Nel cercare di rintracciarla attraverso punti nautici abbastanza approssimativi e attraverso immersioni e discussioni a non finire, ci eravamo fatti un’idea molto emblematica di quel relitto. Erano passati 32 anni dall’affondamento e mai nessuno ne aveva evidenziato il significato che essa rappresentava. E si, perché il Pelagosa è considerata la prima nave da guerra italiana colata a picco dopo l’armistizio dell’8 settembre, a seguito di un evento bellico provocato dall’ex alleato germanico.
Ricordo ancora le ricerche e le indagini fatte interrogando vecchi pescatori di Quarto e di Sturla, alla periferia di Genova. Ricordo le immersioni fatte con gli amici del mio club. E come dimenticare l’emozione del ritrovamento.
Un pomeriggio incocciammo la sagoma scura del Pelagosa su di un fondale fangoso tra i 35 e i 40 metri . Il relitto era spaccato in due tronconi, dei quali uno, quello di poppa, completamente rovesciato con le due grandi eliche che parevano remigare nel blu cupo. Attorno pezzi di ogni genere. Frammenti di bordo che testimoniavano del suo tragico epilogo. Verso il largo, più a levante, due mine tondeggiavano legate ad una grossa catena che si perdeva sul fondo. Il troncone di prua, ritto in verticale, aveva ancora l’ancora di dritta incastrata nella cubia. L’altra, quella di sinistra aveva sfilato la catena, cadendo sul fondo.
Il cannone da 75 mm sembrava ancora in posizione. Dentro la quinta di un grande squarcio si indovinavano oggetti e suppellettili di bordo. Venni a conoscenza che ci furono dei marinai dispersi quel giorno. Sicuramente qualcuno rimase prigioniero del relitto e allora contattai il Comando di Squadra della Marina Militare a La Spezia. Organizzammo quella che forse rimane l’unica manifestazione ufficiale commemorativa ai caduti fatta assieme tra Autorità e subacquei alla presenza di un relitto.
Il 9 Settembre del 1975, il Dragamine “Pino”, giungeva espressamente dalla base di La Spezia con a bordo il Comandante di Squadra. Presenti i mezzi dei Carabinieri Subacquei, della Guardia di Finanza e dei Vigili del Fuoco, al suono del silenzio l’equipaggio presentava le armi al drappello dei sommozzatori che s’immergevano con una corona d’alloro.
Sono trascorsi molti anni e ogni tanto ho fatto ritorno al Pelagosa per qualche curiosa immersione. Mi sono immerso con la macchina fotografica e con la cinepresa e mai il buio di un relitto mi è sembrato più accattivante, più misterioso e, nel medesimo tempo più rassicurante di “lui”.

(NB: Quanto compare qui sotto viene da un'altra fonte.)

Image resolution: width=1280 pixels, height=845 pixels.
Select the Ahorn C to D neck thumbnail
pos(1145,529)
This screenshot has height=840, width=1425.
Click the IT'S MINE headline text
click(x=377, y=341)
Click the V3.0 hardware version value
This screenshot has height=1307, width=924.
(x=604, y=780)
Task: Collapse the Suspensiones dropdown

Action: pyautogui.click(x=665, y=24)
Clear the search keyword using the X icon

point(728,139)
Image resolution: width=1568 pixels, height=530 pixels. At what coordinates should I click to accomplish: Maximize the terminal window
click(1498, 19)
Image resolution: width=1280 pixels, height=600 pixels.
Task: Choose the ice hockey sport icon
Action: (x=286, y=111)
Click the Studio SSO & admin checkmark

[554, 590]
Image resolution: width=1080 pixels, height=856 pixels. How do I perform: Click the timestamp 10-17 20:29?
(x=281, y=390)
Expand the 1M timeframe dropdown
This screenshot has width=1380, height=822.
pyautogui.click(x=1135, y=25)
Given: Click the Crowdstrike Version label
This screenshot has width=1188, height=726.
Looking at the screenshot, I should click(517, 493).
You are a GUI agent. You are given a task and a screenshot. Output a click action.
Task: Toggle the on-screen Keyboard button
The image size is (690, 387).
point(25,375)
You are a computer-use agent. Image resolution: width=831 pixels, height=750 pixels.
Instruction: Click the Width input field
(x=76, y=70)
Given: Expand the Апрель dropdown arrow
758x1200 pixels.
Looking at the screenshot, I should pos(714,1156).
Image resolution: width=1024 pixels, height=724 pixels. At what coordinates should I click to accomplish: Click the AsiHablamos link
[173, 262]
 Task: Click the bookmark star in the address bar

Per molti anni il Pelagosa è stato una vera miniera di souvenirs per tanti subacquei. Ho visto recuperare oggetti che hanno fatto la storia della marineria da guerra del secolo scorso. Oggetti che, sono certo, sarebbero andati perduti, scomparsi nell’insabbiamento del relitto ora quasi sparito nel fango del fondale. Oggetti perfettamente conservatisi, come quel magnifico fanale: il “bianco di via” che conservava al suo posto ancora l’originale lampadina “Osram”, perfettamente funzionante alla nostra verifica e che ora è in bella mostra presso il museo dell’Osram a Milano.